The Objective
Internacional

Dimite el primer ministro británico, Keir Starmer

Se espera que el nuevo líder del Partido Laborista y primer ministro británico asuma el poder en septiembre

Dimite el primer ministro británico, Keir Starmer

El primer ministro británico, Keir Starmer. | Jaimi Joy (Reuters)

El primer ministro británico, Keir Starmer, ha dimitado este lunes, después de las disputas internas que han tenido lugar en su partido durante las últimas semanas. El mandatario ha hablado esta mañana con el rey Carlos III para trasladarle su decisión, en la que también está incluida su renuncia como líder del Partido Laborista.

«La pregunta que se plantea ahora mi partido es si soy la persona más adecuada para liderarnos de cara a las próximas elecciones generales. He escuchado la respuesta de mi grupo parlamentario a esa pregunta y la acepto de buen grado», ha expresado en un mensaje a las puertas de la sede de Gobierno en Downing Street.

Según ha dicho, todas las decisiones que ha tomado siempre han buscado «anteponer» el interés de Reino Unido. «Por eso voy a dimitir como líder del Partido Laborista», ha indicado. «Esta mañana he hablado con Su Majestad el Rey para informarle de mi decisión», ha afirmado.

Starmer ha atravesado este fin de semana un crucial periodo de reflexión junto a su familia en su residencia campestre de Chequers en medio de los rumores sobre la posibilidad de renunciar, capitulando a semanas de presiones, ministros incluidos, para que deje el cargo y allane el camino a unas primarias.

En una declaración ante la residencia oficial de Downing Street, el jefe del Gobierno dijo que ya había comunicado su decisión al rey Carlos III, jefe del Estado británico, y que hará todo lo posible para conseguir una transición «ordenada» al frente del Ejecutivo.
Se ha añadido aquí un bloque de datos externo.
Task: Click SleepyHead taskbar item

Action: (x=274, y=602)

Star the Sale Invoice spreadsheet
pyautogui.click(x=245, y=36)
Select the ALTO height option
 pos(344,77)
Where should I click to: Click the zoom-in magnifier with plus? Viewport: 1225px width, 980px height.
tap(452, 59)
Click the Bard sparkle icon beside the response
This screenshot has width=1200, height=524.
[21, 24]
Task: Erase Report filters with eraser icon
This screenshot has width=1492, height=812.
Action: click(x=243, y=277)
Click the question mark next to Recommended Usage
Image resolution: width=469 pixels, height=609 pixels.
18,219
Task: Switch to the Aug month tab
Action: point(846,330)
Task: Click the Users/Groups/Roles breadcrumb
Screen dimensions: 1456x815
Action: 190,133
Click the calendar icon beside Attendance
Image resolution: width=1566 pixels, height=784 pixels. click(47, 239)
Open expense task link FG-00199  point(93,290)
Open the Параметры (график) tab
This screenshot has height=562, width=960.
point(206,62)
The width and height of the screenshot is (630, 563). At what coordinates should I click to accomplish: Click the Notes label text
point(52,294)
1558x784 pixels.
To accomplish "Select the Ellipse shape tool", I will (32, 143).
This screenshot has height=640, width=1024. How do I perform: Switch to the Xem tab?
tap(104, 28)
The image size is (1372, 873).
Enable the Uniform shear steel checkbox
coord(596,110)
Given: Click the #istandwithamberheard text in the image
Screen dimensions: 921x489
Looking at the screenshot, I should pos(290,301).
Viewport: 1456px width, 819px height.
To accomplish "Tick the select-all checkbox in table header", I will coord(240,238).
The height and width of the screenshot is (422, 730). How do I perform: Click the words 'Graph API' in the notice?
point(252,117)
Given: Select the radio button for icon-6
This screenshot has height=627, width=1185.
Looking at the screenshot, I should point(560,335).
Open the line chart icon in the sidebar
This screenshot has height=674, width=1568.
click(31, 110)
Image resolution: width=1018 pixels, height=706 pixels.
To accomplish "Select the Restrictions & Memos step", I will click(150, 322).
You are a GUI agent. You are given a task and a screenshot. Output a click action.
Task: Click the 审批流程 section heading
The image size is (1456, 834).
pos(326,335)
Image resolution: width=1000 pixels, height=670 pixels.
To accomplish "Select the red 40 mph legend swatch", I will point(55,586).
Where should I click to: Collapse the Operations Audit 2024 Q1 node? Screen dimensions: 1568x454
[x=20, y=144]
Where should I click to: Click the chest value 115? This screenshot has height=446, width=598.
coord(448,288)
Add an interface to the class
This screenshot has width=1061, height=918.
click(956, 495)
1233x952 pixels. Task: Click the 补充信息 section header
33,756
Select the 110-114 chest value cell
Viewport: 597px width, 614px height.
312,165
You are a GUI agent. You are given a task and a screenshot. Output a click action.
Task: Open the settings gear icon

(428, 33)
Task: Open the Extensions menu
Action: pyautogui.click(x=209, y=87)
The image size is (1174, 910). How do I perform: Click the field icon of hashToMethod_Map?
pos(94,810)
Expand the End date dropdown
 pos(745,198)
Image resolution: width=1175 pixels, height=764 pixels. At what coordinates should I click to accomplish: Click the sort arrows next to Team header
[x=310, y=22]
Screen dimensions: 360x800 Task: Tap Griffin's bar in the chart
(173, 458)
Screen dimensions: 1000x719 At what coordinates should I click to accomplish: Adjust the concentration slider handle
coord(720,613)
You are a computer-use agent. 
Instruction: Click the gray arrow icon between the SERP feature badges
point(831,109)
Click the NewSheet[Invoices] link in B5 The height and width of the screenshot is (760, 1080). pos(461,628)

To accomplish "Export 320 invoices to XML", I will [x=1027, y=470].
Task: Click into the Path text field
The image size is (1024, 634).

Starmer, que llegó al poder con mayoría absoluta en julio de 2024, dijo que ha pedido al Comité Nacional Ejecutivo del Partido Laborista que establezca un calendario para la presentación de candidaturas a la sucesión para el próximo 9 de julio, proceso que quedará completado antes del receso parlamentario de verano, a finales del próximo mes.

Así, espera que el nuevo líder del Partido Laborista y primer ministro británico asuma el poder en septiembre, antes de que se reanuden las sesiones del Parlamento británico, o incluso con antelación si solo hay un candidato.

Como es habitual en estos casos para evitar un vacío de poder, Starmer permanecerá en el cargo hasta la elección del nuevo líder, y hoy aseguró que dará «todo su apoyo» a su sucesor.

Starmer ha comunicado su dimisión después de que recibiera presiones de sus ministros y diputados a raíz del revés electoral sufrido por los laboristas en las elecciones locales inglesas y regionales en Escocia y Gales el pasado 7 de mayo.

En su declaración junto a su esposa, Victoria, el líder laborista dijo que hace dos años el laborismo volvió al poder después de 14 años en la oposición, con lo que inició «un nuevo capítulo en la historia de nuestro país tras años de decepción y desesperación, la oportunidad de mejorar la vida de millones de personas».

«Me dijeron una y otra vez que mi partido estaba acabado, que estábamos condenados a la historia, que una mayoría en las elecciones generales, y mucho menos una aplastante, era imposible. Pero les demostramos que estaban equivocados, porque transformamos nuestro partido, erradicando el veneno del antisemitismo, restaurando la confianza en la economía, la defensa y la seguridad nacional, y convirtiéndonos de nuevo en un partido», afirmó.

Reconoció no obstante que la pregunta que su partido le hacía ahora era si él podía dirigir la formación hasta las próximas elecciones generales, previstas para 2029, y había «escuchado la respuesta», concluyendo que debía dejar el liderazgo.

Starmer se vio forzado a dejar el poder tras la reciente victoria de su rival político, el exalcalde de Mánchester Andy Burnham, que fue elegido diputado al ganar el pasado jueves el escaño de Makerfield, en el noroeste de Inglaterra.

Burnham, una figura carismática en el seno del laborismo, ha dicho que se presentará como candidato para sustituir a Starmer, para lo que necesitará el apoyo de un mínimo de 81 diputados laboristas —el 20% del grupo parlamentario—, pero se estima que ya cuenta con al menos 200.